This may be a rare case in which the previously unreleased tracks (a session with different musicians recorded a year after the issued session) are better than those on the original album. Unless the album was released before the second session was recorded, I'm really surprised that they didn't use the second session, or some mix of the two.
Of course, this album's particularity is the quintet + choir format. Once you get past the slightly dated weirdness of it all, there's a fair amount to enjoy. It starts out great with a funky "Hey Hey" (yes, the female voices do punctuate the tune with "hey! hey!") in which the voices serve a rhythmic role. Carlos Garnett injects squealing free/blues energy and under Woody Shaw's solo, Freddie Waits plays an almost free-time funky swing not quite like anything else I've heard. Actually, it kind of sounds like... Nasheet Waits.
The last track of the original album, "Ghetto Lights" is the other highlight, as the vocal writing is at its most multi-layered. Nice solos, too, but nothing that equals the stunning version on Bobby Hutcherson's "Dialogue."
Waits is perhaps the album's main problem, actually. He often sounds a bit over-eager, which is probably the last thing you want to be when playing Hill's music. An egregious example is on "Two Lullabies," when Waits injects a heavy back-beat as if to kick Shaw's solo into a higher gear, but seems as surprised as we are to learn that Shaw's solo spot is actually over. He then fumbles his way back into a quieter groove. On the very next track, he does something similar at the end of Garnett's solo, but, not having forgotten the form, nails it, so the fill serves as a full stop. Also, on the title track, he and Richard Davis don't gel at all, so the tune sags a lot despite some nice solos.
None of these problems occur on the second session, with Ben Riley and Ron Carter. The whole session sounds, on the one hand a lot smoother, on the other, more conservative, despite the vocal arrangements being slightly better.

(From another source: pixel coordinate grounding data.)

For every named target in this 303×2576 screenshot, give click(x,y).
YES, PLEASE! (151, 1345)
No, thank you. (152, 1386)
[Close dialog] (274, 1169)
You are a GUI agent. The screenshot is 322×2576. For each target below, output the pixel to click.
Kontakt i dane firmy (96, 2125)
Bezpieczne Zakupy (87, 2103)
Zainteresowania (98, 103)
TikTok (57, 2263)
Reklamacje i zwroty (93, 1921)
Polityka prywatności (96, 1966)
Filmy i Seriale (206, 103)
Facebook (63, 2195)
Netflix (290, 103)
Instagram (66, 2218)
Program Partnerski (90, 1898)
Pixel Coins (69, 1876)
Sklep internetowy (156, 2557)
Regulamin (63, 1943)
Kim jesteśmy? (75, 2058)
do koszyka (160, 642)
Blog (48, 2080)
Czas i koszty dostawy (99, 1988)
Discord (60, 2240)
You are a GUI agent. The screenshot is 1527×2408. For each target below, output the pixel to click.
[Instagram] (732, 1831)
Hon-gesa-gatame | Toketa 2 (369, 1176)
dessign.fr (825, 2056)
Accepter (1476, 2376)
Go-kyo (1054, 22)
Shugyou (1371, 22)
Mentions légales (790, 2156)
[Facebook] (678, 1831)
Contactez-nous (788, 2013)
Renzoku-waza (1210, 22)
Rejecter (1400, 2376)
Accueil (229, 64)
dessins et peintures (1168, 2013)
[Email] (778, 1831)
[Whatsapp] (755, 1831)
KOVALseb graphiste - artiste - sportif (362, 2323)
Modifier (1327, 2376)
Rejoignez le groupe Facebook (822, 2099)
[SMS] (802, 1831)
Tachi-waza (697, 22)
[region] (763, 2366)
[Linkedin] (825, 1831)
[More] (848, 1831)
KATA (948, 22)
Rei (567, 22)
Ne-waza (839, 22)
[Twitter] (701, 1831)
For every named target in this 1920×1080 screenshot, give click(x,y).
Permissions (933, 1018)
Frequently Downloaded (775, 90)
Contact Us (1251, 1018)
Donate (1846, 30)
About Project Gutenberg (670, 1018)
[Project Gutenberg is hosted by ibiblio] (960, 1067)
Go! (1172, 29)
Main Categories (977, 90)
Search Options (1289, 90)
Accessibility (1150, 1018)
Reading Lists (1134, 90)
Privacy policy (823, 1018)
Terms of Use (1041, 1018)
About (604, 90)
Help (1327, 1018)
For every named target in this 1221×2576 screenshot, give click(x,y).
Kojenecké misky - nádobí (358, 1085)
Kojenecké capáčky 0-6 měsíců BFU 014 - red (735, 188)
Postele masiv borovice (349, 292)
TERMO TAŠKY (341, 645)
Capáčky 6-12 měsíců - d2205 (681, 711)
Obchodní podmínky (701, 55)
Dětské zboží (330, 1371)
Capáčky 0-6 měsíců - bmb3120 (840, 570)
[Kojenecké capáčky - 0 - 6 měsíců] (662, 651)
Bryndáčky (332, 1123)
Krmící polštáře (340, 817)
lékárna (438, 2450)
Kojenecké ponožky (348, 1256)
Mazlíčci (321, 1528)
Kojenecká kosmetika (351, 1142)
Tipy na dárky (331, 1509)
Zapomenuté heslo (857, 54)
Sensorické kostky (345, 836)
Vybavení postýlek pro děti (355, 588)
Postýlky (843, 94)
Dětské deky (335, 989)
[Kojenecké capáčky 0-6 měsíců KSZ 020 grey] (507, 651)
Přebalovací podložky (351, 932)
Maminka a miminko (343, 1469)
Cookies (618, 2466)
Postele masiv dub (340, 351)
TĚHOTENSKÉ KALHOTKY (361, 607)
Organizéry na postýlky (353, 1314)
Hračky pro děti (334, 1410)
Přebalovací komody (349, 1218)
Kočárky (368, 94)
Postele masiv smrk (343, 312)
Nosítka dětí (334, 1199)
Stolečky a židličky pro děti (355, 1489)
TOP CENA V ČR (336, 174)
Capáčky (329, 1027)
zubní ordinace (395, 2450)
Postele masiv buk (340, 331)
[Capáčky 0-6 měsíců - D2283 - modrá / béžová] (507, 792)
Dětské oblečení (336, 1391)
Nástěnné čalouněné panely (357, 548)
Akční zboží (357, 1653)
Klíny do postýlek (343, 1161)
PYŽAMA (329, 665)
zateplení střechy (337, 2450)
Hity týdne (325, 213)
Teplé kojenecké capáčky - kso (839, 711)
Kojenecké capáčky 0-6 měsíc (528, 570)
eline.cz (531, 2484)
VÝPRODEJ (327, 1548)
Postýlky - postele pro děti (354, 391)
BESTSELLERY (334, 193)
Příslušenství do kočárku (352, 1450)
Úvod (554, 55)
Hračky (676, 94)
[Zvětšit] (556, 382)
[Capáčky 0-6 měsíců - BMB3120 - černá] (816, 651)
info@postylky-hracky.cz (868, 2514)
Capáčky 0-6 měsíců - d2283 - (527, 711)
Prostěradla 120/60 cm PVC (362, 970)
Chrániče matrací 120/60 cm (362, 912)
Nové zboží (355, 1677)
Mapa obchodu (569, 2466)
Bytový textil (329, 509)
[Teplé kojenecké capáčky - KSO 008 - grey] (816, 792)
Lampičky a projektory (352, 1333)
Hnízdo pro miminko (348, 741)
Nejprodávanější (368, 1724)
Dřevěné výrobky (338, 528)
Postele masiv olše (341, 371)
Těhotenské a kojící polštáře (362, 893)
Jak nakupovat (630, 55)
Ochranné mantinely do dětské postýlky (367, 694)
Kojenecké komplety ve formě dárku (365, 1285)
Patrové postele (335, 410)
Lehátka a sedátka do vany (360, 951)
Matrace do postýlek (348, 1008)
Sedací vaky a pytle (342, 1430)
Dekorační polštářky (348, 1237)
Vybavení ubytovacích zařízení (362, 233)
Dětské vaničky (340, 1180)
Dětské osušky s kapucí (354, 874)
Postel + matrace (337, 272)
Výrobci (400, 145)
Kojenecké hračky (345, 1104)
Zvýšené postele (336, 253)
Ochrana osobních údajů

I wonder if Hill's late '60s shift away from his more difficult music is a sign that the opinions he's expressed on Cecil Taylor had already taken hold at that time. The problem is that he becomes a little too mainstream and his music loses its strength, becomes a little too ordinary, whereas the mid-60s albums are all momentous occasions. It seems to me that "Dusk" and "Time Lines" strike a good balance between these two poles.